PROMPT: Copy out every one of the items below word for word, with no changes, and leave the pictures out of your answer.

A run of items:
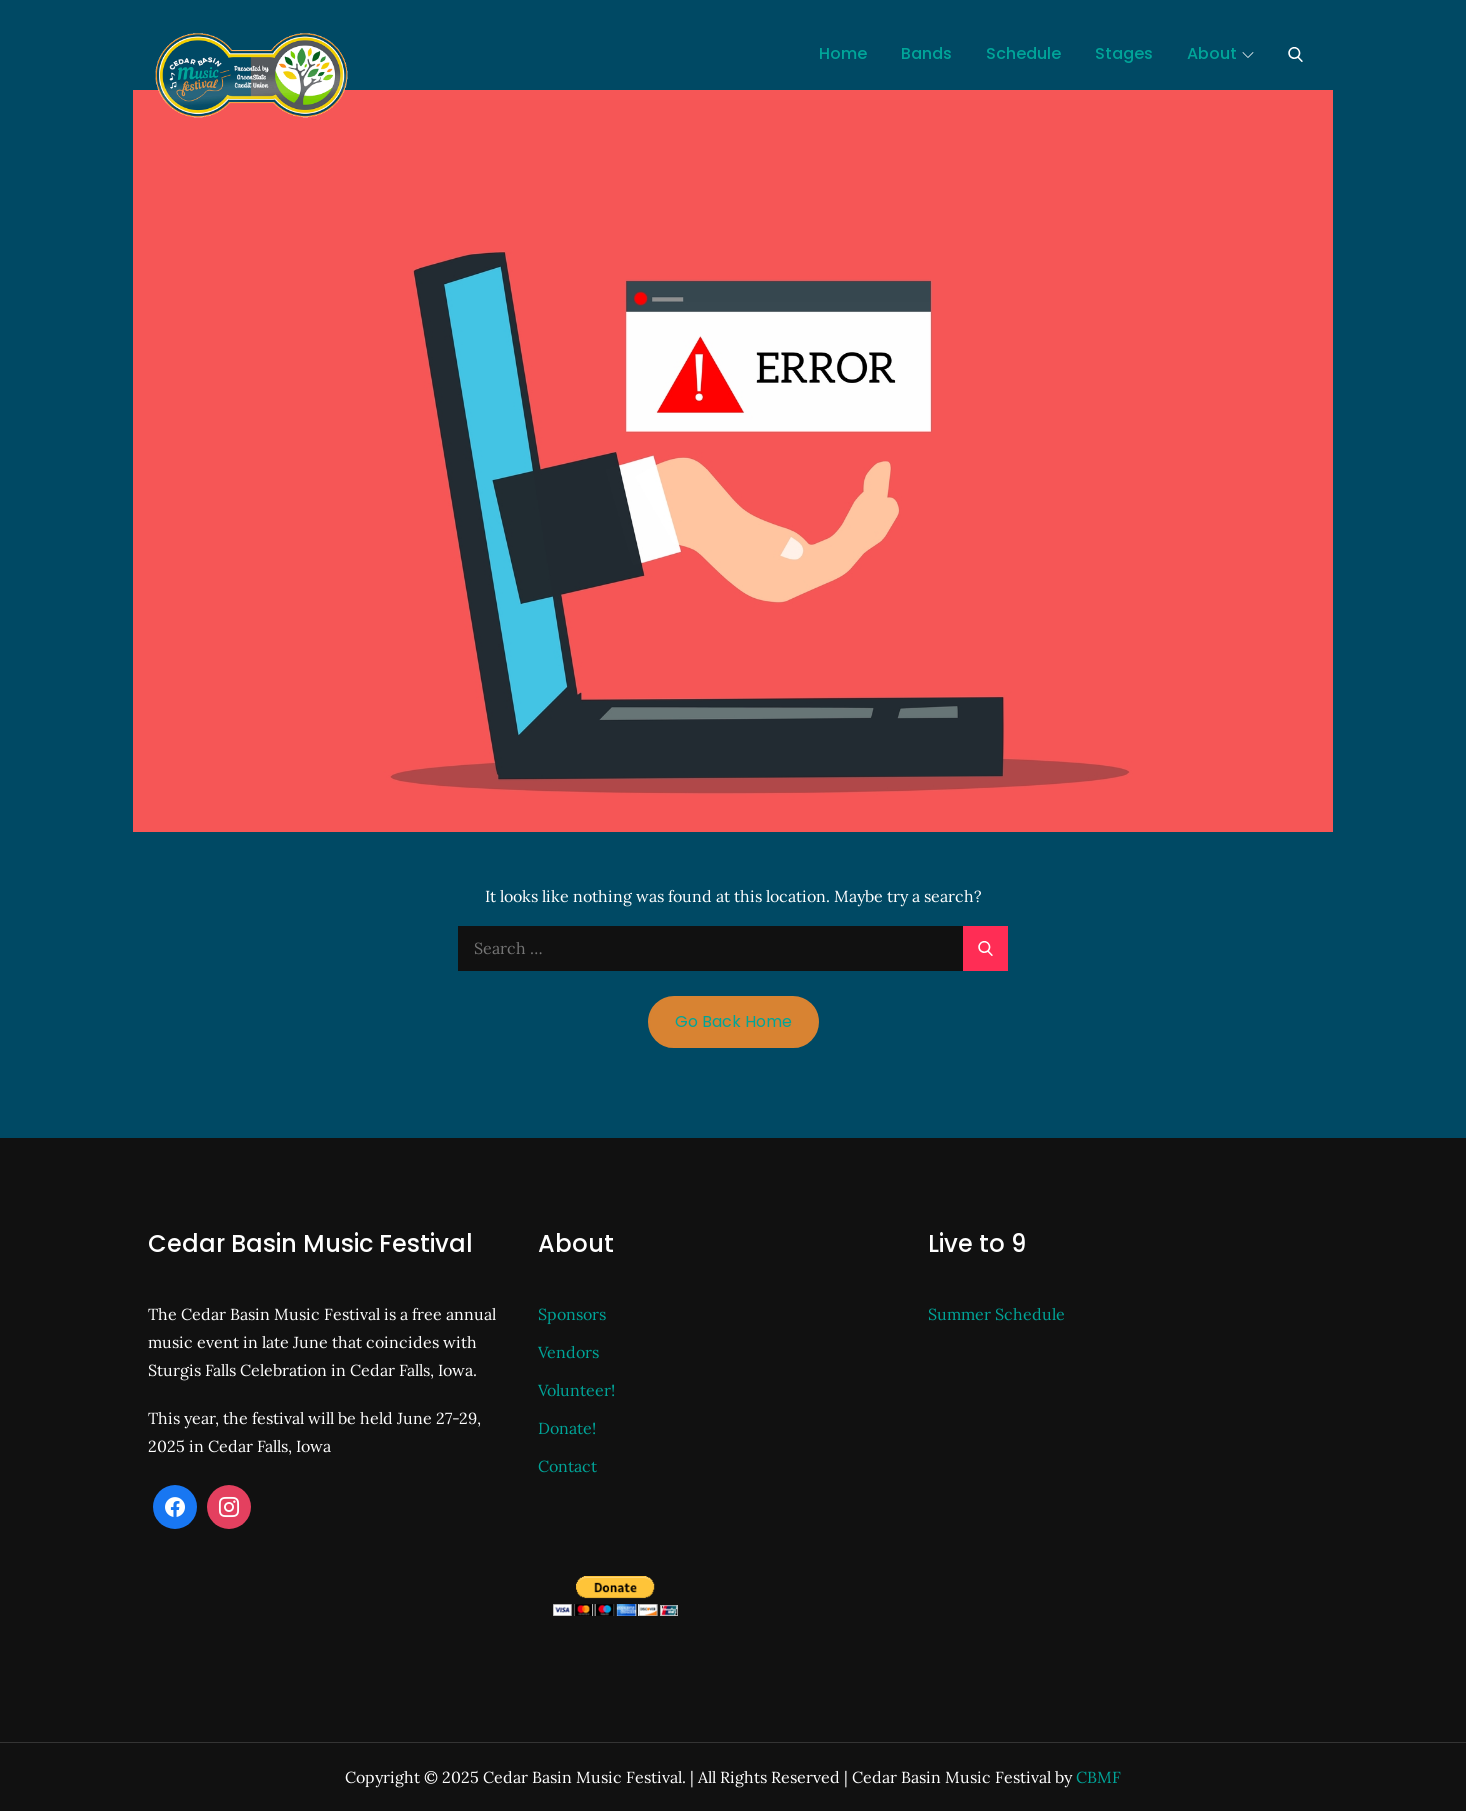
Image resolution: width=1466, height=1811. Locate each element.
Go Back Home (733, 1021)
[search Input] (733, 948)
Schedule (1023, 53)
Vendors (568, 1352)
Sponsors (572, 1314)
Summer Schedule (996, 1314)
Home (843, 53)
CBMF (1098, 1777)
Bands (926, 53)
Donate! (567, 1428)
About (1220, 53)
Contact (567, 1466)
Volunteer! (576, 1390)
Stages (1124, 53)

EXERCISE RESPONSE:
Image resolution: width=1466, height=1811. Locate each element.
Go Back Home (733, 1021)
[search Input] (733, 948)
Schedule (1023, 53)
Vendors (568, 1352)
Sponsors (572, 1314)
Summer Schedule (996, 1314)
Home (843, 53)
CBMF (1098, 1777)
Bands (926, 53)
Donate! (567, 1428)
About (1220, 53)
Contact (567, 1466)
Volunteer! (576, 1390)
Stages (1124, 53)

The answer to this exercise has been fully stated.